Nobody gets on Interstate 10 thinking that they are going to be slammed into by a semitruck, but some unfortunate individuals face that exact event. An 18-wheeler accident can dramatically change your life. These crashes sometimes rip people away from their family members.

Whether you are heading across the infamous Atchafalaya Basin bridge or crossing the border near Lake Charles, you need to be aware of what semitruck drivers are doing. You certainly don’t want to have the men and women of Acadian Ambulance have to come pick you up or airlift you out.

By understanding some of the common causes of these accidents, you might be able to avoid getting into one. Here are some cause of semitruck crashes to consider:

Rushing truckers

Truckers who are in a rush might not drive in a safe manner. You should watch how these big rigs are moving in relation to other traffic. Some stretches of I-10 have a lower speed limit than others. Generally, semitrucks should be driving a little slower than passenger vehicles. In most cases, they should drive in the right hand lane.

When a trucker is in a hurry, he or she might try to bend the safety regulations. Driving too many hours, for example, could result in trucker fatigue. Trying to hurry up might lead the trucker to attempt to eat a meal while zoomong at interstate speeds. This could lead to a distracted driving crash.

Other factors

Another factor that might lead to a semitruck crash includes improperly secured loads. The loads on these trucks are usually very heavy. Without proper securement, loads can shift while the truck is in motion. This can lead to the items coming off the truck or causing the truck to become unstable.
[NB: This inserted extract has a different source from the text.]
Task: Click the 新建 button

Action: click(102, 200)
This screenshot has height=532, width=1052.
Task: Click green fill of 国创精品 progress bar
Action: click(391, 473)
Improper maintenance can also lead to a semitruck crash. These large vehicles rely on everything working properly to stop and maneuver. If there is anything that isn’t up to par, it could lead to trouble, such as worn brakes or a wobbly hitch.

It is also possible for other drivers on the road to cause an accident. Some drivers jump in front of these large trucks without thinking about the fact that they need more distance to stop than smaller vehicles. In fact, a semitruck likely needs 20 to 40 percent more distance to stop than a passenger vehicle if the truck is driving on dry pavement.